Very rought draft is below. While thinking about the structure, I realized that PT_COREDUMP must be like PT_CONTINUE, i.e. we should continue the execution of the process and request the dump. It might be that you want to stop right after the dump, which should be signified by a flag to the op.

Code below uses P2_COREDUMP proc flag as an indicator, but I do not think it can survive to the production-ready patch. In particular, if more that one PT_COREDUMP request is in flight, it is broken. Also it might be better to only unsuspend one thread, but lets handle this later.

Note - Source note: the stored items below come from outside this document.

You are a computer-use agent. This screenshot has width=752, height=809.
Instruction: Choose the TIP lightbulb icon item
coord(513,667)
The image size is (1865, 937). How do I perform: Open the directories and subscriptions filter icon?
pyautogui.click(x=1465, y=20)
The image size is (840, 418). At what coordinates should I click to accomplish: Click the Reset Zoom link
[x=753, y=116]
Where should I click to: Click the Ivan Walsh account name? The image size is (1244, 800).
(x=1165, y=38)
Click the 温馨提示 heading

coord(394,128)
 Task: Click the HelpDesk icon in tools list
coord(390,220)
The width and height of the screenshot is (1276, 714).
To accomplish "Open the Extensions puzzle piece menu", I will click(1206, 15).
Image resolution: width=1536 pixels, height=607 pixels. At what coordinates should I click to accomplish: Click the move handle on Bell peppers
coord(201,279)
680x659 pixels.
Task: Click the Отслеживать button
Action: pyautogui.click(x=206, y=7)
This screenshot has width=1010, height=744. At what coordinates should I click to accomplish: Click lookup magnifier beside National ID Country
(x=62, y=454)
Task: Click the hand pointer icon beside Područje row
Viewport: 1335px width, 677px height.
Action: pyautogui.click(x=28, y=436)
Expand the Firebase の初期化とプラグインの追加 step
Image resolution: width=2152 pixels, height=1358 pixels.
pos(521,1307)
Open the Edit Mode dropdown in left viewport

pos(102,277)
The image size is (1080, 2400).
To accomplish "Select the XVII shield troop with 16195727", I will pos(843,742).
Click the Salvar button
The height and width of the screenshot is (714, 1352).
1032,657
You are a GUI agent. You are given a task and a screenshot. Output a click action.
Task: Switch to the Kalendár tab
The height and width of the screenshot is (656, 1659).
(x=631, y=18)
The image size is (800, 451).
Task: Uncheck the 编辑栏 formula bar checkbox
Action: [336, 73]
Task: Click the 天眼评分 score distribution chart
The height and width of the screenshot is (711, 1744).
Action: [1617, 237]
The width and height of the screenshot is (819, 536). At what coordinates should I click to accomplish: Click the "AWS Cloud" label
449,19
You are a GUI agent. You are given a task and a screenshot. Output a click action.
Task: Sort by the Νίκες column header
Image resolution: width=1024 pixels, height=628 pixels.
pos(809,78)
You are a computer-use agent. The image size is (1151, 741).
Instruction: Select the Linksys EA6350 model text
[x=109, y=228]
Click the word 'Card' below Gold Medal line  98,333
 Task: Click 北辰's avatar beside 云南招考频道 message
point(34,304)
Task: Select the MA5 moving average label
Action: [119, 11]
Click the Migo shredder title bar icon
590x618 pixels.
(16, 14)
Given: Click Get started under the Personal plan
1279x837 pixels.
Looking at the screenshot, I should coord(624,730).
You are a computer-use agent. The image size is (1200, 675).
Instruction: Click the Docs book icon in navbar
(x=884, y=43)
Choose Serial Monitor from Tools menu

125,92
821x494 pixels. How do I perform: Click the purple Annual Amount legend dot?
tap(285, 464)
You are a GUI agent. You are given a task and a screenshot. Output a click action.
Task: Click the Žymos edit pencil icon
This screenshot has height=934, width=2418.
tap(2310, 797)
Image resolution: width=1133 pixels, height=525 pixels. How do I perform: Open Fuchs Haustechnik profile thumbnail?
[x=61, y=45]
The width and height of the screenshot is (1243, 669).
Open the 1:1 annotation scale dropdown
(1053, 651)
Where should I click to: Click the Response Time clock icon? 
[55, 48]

diff --git a/sys/kern/subr_trap.c b/sys/kern/subr_trap.c
index 8981091b50ed..82a26fd21729 100644
--- a/sys/kern/subr_trap.c
+++ b/sys/kern/subr_trap.c
@@ -355,6 +355,22 @@ ast(struct trapframe *framep)
 		kern_sigprocmask(td, SIG_SETMASK, &td->td_oldsigmask, NULL, 0);
 	}
 
+	if ((p->p_flag2 & P2_COREDUMP) != 0) {
+		PROC_LOCK(p);
+		if ((p->p_flag2 & P2_COREDUMP) != 0) {
+			if (p->p_sysent->sv_coredump != NULL) {
+				if (thread_single(p, SINGLE_BOUNDARY) != 0)
+					error = EBUSY;
+				else {
+					error = p->p_sysent->sv_coredump(td, vp, limit, 0);
+					thread_single_end(p, SINGLE_BOUNDARY);
+				}
+			p->p_flag2 &= ~P2_COREDUMP;
+			wakeup(p);
+		}
+		PROC_UNLOCK(p);
+	}
+
 #ifdef RACCT
 	if (__predict_false(racct_enable && p->p_throttled != 0))
 		racct_proc_throttled(p);
diff --git a/sys/kern/sys_process.c b/sys/kern/sys_process.c
index 39749848b3d6..b32dcf3dc350 100644
--- a/sys/kern/sys_process.c
+++ b/sys/kern/sys_process.c
@@ -983,6 +983,7 @@ kern_ptrace(struct thread *td, int req, pid_t pid, void *addr, int data)
 		case PT_TO_SCE:
 		case PT_TO_SCX:
 		case PT_SYSCALL:
+		case PT_COREDUMP:
 			if (addr != (void *)1) {
 				error = ptrace_set_pc(td2,
 				    (u_long)(uintfptr_t)addr);
@@ -1015,6 +1016,10 @@ kern_ptrace(struct thread *td, int req, pid_t pid, void *addr, int data)
 				CTR3(KTR_PTRACE,
 				    "PT_CONTINUE: pid %d, PC = %#lx, sig = %d",
 				    p->p_pid, (u_long)(uintfptr_t)addr, data);
+			case PT_COREDUMP:
+				CTR3(KTR_PTRACE,
+				    "PT_COREDUMP: pid %d, PC = %#lx, sig = %d",
+				    p->p_pid, (u_long)(uintfptr_t)addr, data);
 				break;
 			}
 			break;
@@ -1073,6 +1078,11 @@ kern_ptrace(struct thread *td, int req, pid_t pid, void *addr, int data)
 	sendsig:
 		MPASS(proctree_locked == 0);
 
+		if ((p->p_flag2 & P2_COREDUMP) != 0) {
+			/* XXXKIB do something reasonable */
+		}
+		p->p_flag2 |= P2_COREDUMP;
+
 		/*
 		 * Clear the pending event for the thread that just
 		 * reported its event (p_xthread).  This may not be
@@ -1328,6 +1338,12 @@ kern_ptrace(struct thread *td, int req, pid_t pid, void *addr, int data)
 	}
 
 out:
+	if (req == PT_COREDUMP) {
+		while ((p->p_flag2 & P2_COREDUMP) != 0)
+			msleep(p, &p->p_mtx, PPAUSE, "crdmp", 0);
+		/* get the results etc */
+	}
+
 	/* Drop our hold on this process now that the request has completed. */
 	_PRELE(p);
 fail:
diff --git a/sys/sys/proc.h b/sys/sys/proc.h
index 238f3bbf4afe..4847de1fd6d8 100644
--- a/sys/sys/proc.h
+++ b/sys/sys/proc.h
@@ -830,6 +830,7 @@ struct proc {
 						   after exec */
 #define	P2_NEWLY_JAILED		0x00002000	/* Jailed, not yet execed */
 #define	P2_ITSTOPPED		0x00004000
+#define	P2_COREDUMP		0x00008000
 
 /* Flags protected by proctree_lock, kept in p_treeflags. */
 #define	P_TREE_ORPHANED		0x00000001	/* Reparented, on orphan list */

Thanks for your suggestions. I've had to make a few modifications, particularly regarding addr and data use.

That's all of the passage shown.